En un rincón olvidado de una antigua cabaña, cubierta de polvo y con un crujido siniestro, reposaba una mecedora de madera oscura. La leyenda local advertía que nadie debía acercarse a esa silla, pero la curiosidad de algunos siempre terminaba por condenarlos. Aquel mueble parecía estar vivo, esperando en la penumbra a su próxima víctima. Cuando alguien se atrevía a sentarse, la madera cobraba vida, apretando como si fueran garras invisibles. El alma del desafortunado era arrancada brutalmente, atrapada entre crujidos y gemidos provenientes de las entrañas de la mecedora. A partir de ahí comenzaba el verdadero tormento: las almas quedaban atrapadas en un bucle eterno, reviviendo sus peores miedos y pecados más oscuros, como si fueran devoradas y escupidas una y otra vez por el tiempo. No había descanso. La misma silla se mecía con un ritmo escalofriante, como si disfrutara el sufrimiento de cada ser que había atrapado.
Una mujer llamada Clara fue una de las últimas víctimas. Tras sentarse, la silla la abrazó con frialdad y comenzó a desgarrar su esencia. En su visión, Clara caminaba sin descanso por un pasillo interminable que se torcía como un laberinto. A lo lejos, escuchaba los gritos de su hija muerta pidiéndole ayuda, pero cada vez que giraba una esquina, encontraba sólo sus propias manos ensangrentadas. Desesperada, intentaba correr, pero sus piernas se volvían pesadas como el plomo, y el aire se convertía en cuchillos invisibles que laceraban su piel. Cada paso era un tormento, y cuando al fin alcanzaba lo que creía que era su salvación, el rostro de su hija se deshacía en un mar de gusanos. La silla la mecía con violencia mientras Clara gritaba, hasta que su alma fue arrancada por completo.
Al amanecer, la mecedora escupió su cuerpo al suelo.
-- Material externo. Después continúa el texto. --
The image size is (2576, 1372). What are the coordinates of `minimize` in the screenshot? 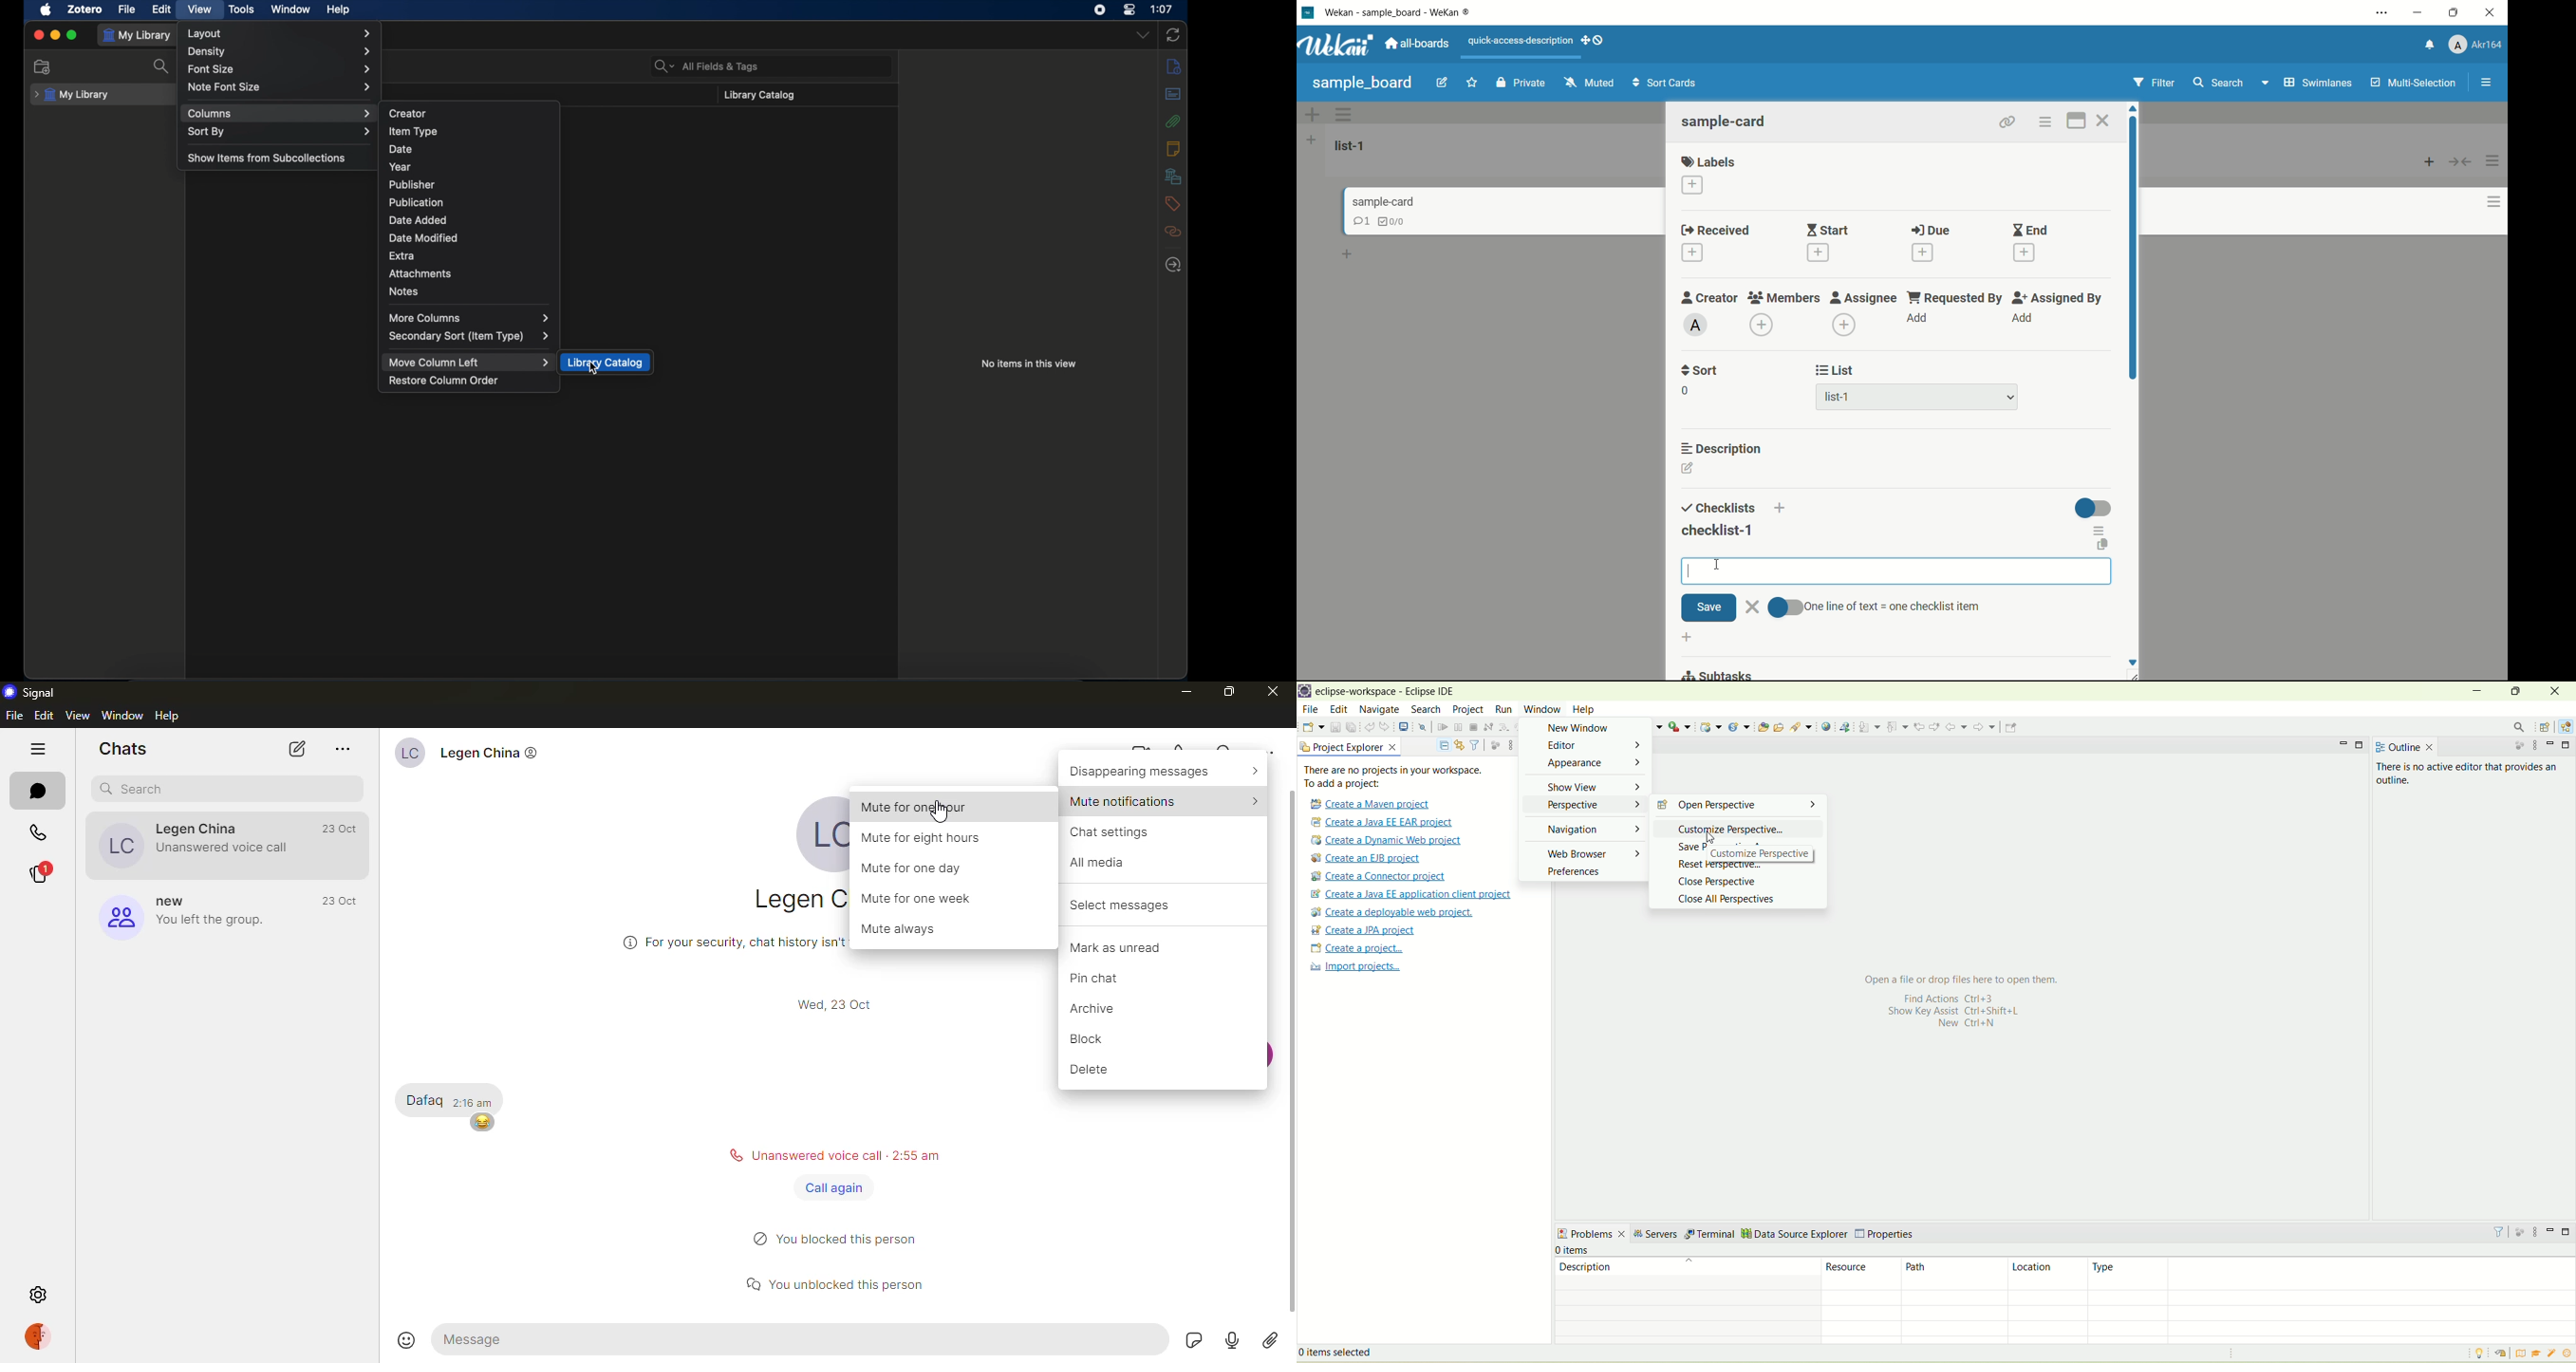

Clara estaba irreconocible: su piel era grisácea, sus ojos vacíos, y la expresión en su rostro mostraba un horror indescriptible, como si hubiese visto el mismo infierno. La cabaña quedó en silencio, pero la mecedora siguió moviéndose lentamente, crujido tras crujido, como si estuviera hambrienta, esperando al siguiente. Y así continuaría, alimentándose de curiosos y almas incautas, cada uno condenado a un tormento más perverso que el anterior. Nadie sabe cuántos cuerpos han sido devueltos sin alma, pero en cada crujido nocturno, se escucha el eco lejano de las almas atrapadas, suplicando desde el abismo oscuro de aquella maldita mecedora.